By Airman Amanda Lovelace | 50th Space Wing Public Affairs
SCHRIEVER AIR FORCE BASE, Colo. — Col. Nick Hague, NASA astronaut for space expeditions 59 and 60 last year, visited Schriever Air Force Base, Colorado, Feb. 5, 2020.
During his visit, Hague met with roughly 40 Ellicott School District students and shared his experiences from living on the International Space Station, generating interest in “out of this world” related career fields for the next generation.
“Being able to help [younger generations] see they can have an impact on the world around them is so beneficial,” he said. “Every one of them has value. Inspiring them to chase their passions, to be part of something larger than themselves, it makes the community stronger.”
Hague also toured several Schriever units to learn more about how their missions support the space station mission.
“Without the support the 50th Space Wing provides, we couldn’t do the mission on the space station,” Hague said.
Capt. Josh Harnisch, 2nd Space Operations Squadron Global Positioning System operations flight commander, said the space station relies on GPS for determining both its position and orientation in space, which ties into controlling the solar arrays that provide electricity to the space station.
“In 2nd SOPS, we focus a lot on ensuring we provide the absolute best position, navigation and timing signal possible, because we know our mission enables both military operations and large swaths of the global civilian economy,” he said. “Knowing that it’s also tightly integrated into human exploration adds an additional level of gravity to what we do on a day-to-day basis.”
To finish his visit, Hague shared his perspective on the importance of our mission with members of Team Schriever at the Event Center. He also touched on the “future of space,” NASA’s Artemis program.
The Artemis program is projected to land the first woman and the next man on the Moon by 2024, using new technologies to explore more of the lunar surface.
“What we do in the space station — performing scientific experiments, trying to understand things for the benefit of everybody on the ground, regardless of where they’re from — that’s something that we depend on with services that the 50th Space Wing, the [U.S.] Space Force, provide,” he said. “It wouldn’t be possible without them; they make it happen. Where it’s going to grow in the future is where we start launching from U.S. soil again and we’re going to see Airmen launching Airmen. We’re going to see the very best NASA has to offer.”

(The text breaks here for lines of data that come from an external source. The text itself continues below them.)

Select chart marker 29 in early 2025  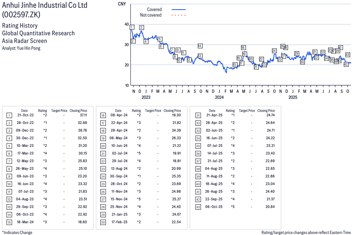[x=296, y=54]
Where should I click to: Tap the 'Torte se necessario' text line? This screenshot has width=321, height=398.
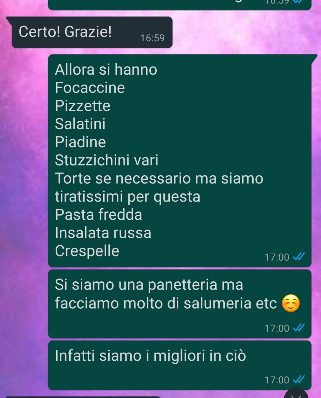point(159,178)
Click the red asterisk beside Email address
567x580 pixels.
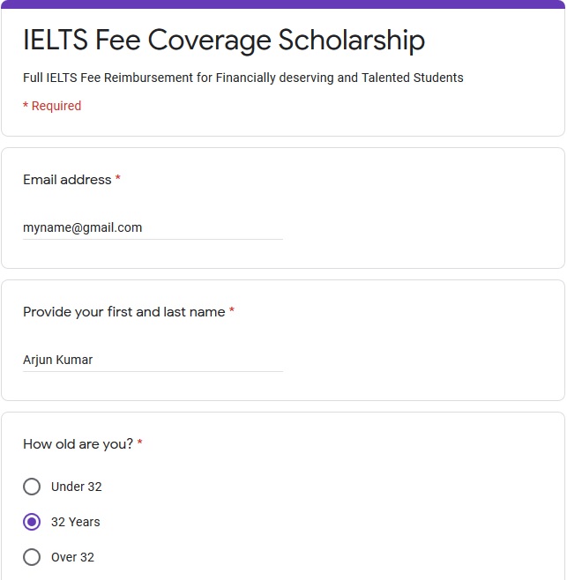(x=117, y=178)
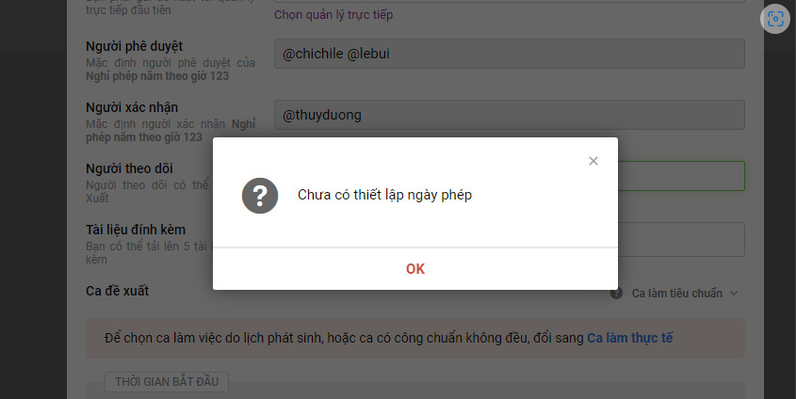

Along with Maj. Caitlin Reilly, the Air Force Academy honored Hague with its Col. James Jabara Award for Airmanship. The award recognizes academy graduates “whose accomplishments demonstrate superior performance in fields directly involved with aerospace vehicles.”
In conjunction with the Jabara family and the Association of Graduates, USAFA established the Col. James Jabara Award for Airmanship Jan. 5, 1967. Each major air command, field operating agency and direct reporting unit may submit one nomination for the award.

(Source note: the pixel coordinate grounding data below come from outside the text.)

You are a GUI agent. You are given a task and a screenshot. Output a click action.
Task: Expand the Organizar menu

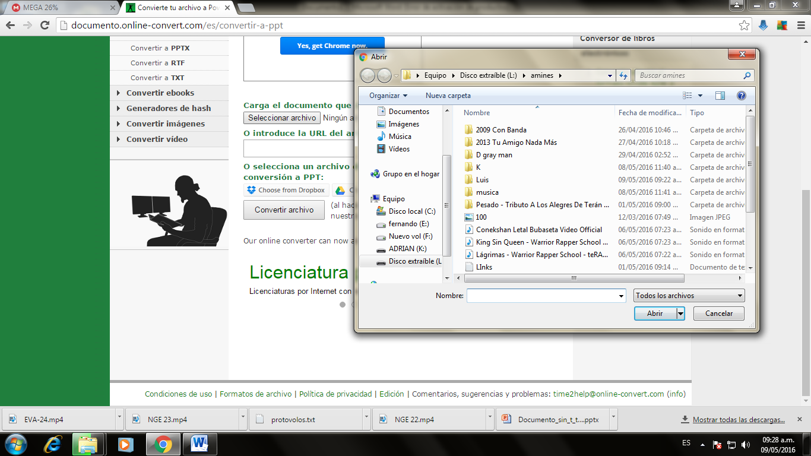click(387, 95)
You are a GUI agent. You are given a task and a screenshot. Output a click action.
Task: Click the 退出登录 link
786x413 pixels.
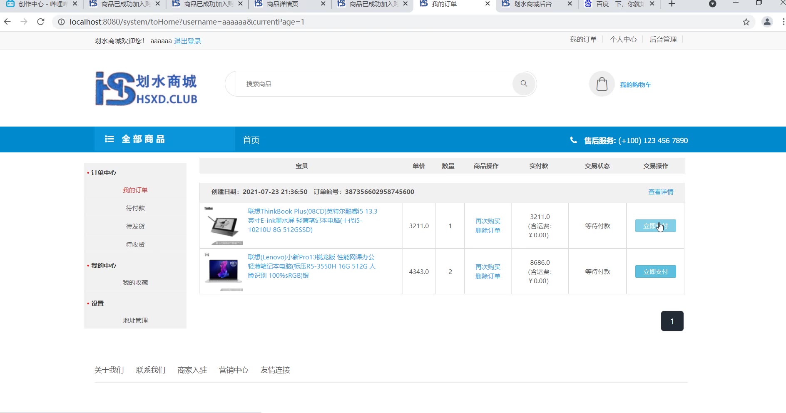point(187,41)
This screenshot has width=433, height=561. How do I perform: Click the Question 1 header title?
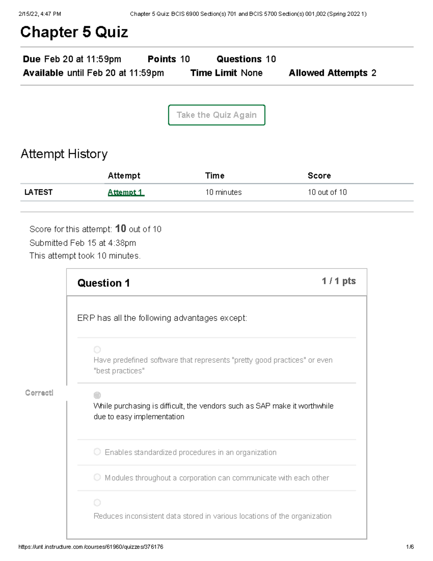click(x=104, y=283)
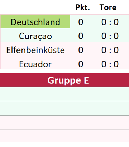Click the Gruppe E header bar
This screenshot has width=129, height=147.
[x=65, y=80]
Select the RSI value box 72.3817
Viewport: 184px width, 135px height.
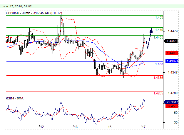171,102
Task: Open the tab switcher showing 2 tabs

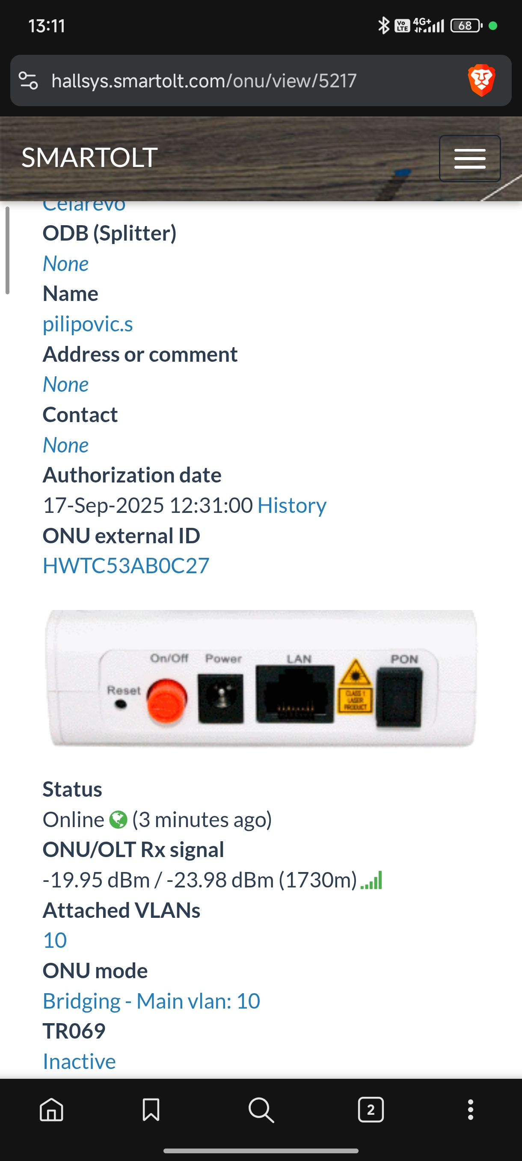Action: point(371,1109)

Hague’s performance during an incident that took place Oct. 11, 2018, made him stand out against other nominees.
He and his Russian crewmate, Cosmonaut Alexey Ovchinin, were forced to abort their mission to space after their rocket booster malfunctioned shortly after launch.
Within seconds of the malfunction and under immense pressure, Hague and Ovchinin took action and began completing their life-saving checklists which aided in position reports, ensured pressure in the capsule was equalized and dangerous control system chemicals were properly drained before the retro-rocket landing system was activated.

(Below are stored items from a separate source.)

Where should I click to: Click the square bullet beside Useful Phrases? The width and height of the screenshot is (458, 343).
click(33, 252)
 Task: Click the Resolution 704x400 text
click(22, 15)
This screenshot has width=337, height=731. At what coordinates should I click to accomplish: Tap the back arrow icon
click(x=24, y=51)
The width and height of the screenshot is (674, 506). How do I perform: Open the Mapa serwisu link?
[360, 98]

“An event like that changes you,” Hague said. “I learned two life lessons from it. The first one is we don’t survive on our own. On that day, Alexey and I were in the capsule, but we relied on the ground team to talk us through the emergency procedures and make sure we did everything correctly. The second thing is, you don’t recover from something like this alone. Getting back, trying to digest what happened and coming back to your loved ones and support network, that’s something that helps you bounce back from a setback like this.”
Airmen can apply Hague’s lessons learned to setbacks they may face here on Earth.
“There are setbacks we all face throughout our lives, and I realized we don’t go through these things on our own, we don’t survive on our own, and we don’t recover on our own,” he said. “That recovery allowed me, 154 days later, to strap into a rocket and give it another try. And this time, it was flawless.”